# New Images of Auto World releases for 2008



## motorcitytoyz (Oct 11, 2002)

Good morning to all!

I received info from AW on just some of the new releases for 2008. I will be updating our site with all the info later today.

Here are some of the images of the 4 Gear R1...


----------



## motorcitytoyz (Oct 11, 2002)

Images of some of the Thunderjets R6...


----------



## motorcitytoyz (Oct 11, 2002)

Some of the images of the X-Traction R6....


----------



## motorcitytoyz (Oct 11, 2002)

Images of the New Semis R1...















Images of the new Slot Car Sets from AW for 2008....


----------



## Omega (Jan 14, 2000)

Hot Dog, It looks like AW will be getting more of my money. That is, as soon as I find another job. Been out of work six weeks. 

Dave


----------



## videojimmy (Jan 12, 2006)

I like the retro Tyco box styles... and the S'COOL bus.
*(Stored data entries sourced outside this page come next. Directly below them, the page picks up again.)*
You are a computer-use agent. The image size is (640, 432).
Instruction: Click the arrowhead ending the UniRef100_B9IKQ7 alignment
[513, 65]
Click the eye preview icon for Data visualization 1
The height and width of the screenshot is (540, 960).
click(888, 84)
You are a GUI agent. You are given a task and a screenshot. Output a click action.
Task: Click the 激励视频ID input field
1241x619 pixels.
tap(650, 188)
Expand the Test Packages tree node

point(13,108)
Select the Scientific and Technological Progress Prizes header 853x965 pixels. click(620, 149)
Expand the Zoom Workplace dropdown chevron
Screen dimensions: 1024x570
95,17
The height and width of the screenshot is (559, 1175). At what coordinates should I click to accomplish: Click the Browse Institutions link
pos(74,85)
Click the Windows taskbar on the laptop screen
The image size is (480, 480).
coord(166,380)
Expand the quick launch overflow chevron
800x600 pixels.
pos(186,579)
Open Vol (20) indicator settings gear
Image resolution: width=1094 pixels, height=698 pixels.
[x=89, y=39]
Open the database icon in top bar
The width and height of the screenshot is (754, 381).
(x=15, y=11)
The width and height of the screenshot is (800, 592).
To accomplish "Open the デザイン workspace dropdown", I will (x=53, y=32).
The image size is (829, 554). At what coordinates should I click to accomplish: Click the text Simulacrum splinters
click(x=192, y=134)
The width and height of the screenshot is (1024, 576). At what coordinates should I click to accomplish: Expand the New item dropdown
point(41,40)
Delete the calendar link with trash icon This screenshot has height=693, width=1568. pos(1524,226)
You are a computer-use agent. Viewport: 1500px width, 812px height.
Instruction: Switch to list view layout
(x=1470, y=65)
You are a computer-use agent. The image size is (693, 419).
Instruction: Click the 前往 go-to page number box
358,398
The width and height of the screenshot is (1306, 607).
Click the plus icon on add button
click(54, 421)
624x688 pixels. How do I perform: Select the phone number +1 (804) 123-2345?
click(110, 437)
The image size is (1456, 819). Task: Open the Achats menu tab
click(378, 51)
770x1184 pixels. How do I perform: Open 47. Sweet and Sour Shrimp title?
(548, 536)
The Surf Van looks good too.
Like the 2 tone T-jet panel van a lot, and the ice cream shold be fun!

A nice mix of stuff!


----------



## WesJY (Mar 4, 2004)

much better than the stupid tank and spongebob boat!!! 

Wes


----------



## tjd241 (Jan 25, 2004)

*What you said Wes.....*



WesJY said:


> much better than the stupid tank



Tanks....._but NO TANKS_. nd


----------



## tiker (Mar 5, 2008)

WesJY said:


> much better than the stupid tank and spongebob boat!!!
> 
> Wes



They've got a spongebob boat? I've got to go looking for that one now!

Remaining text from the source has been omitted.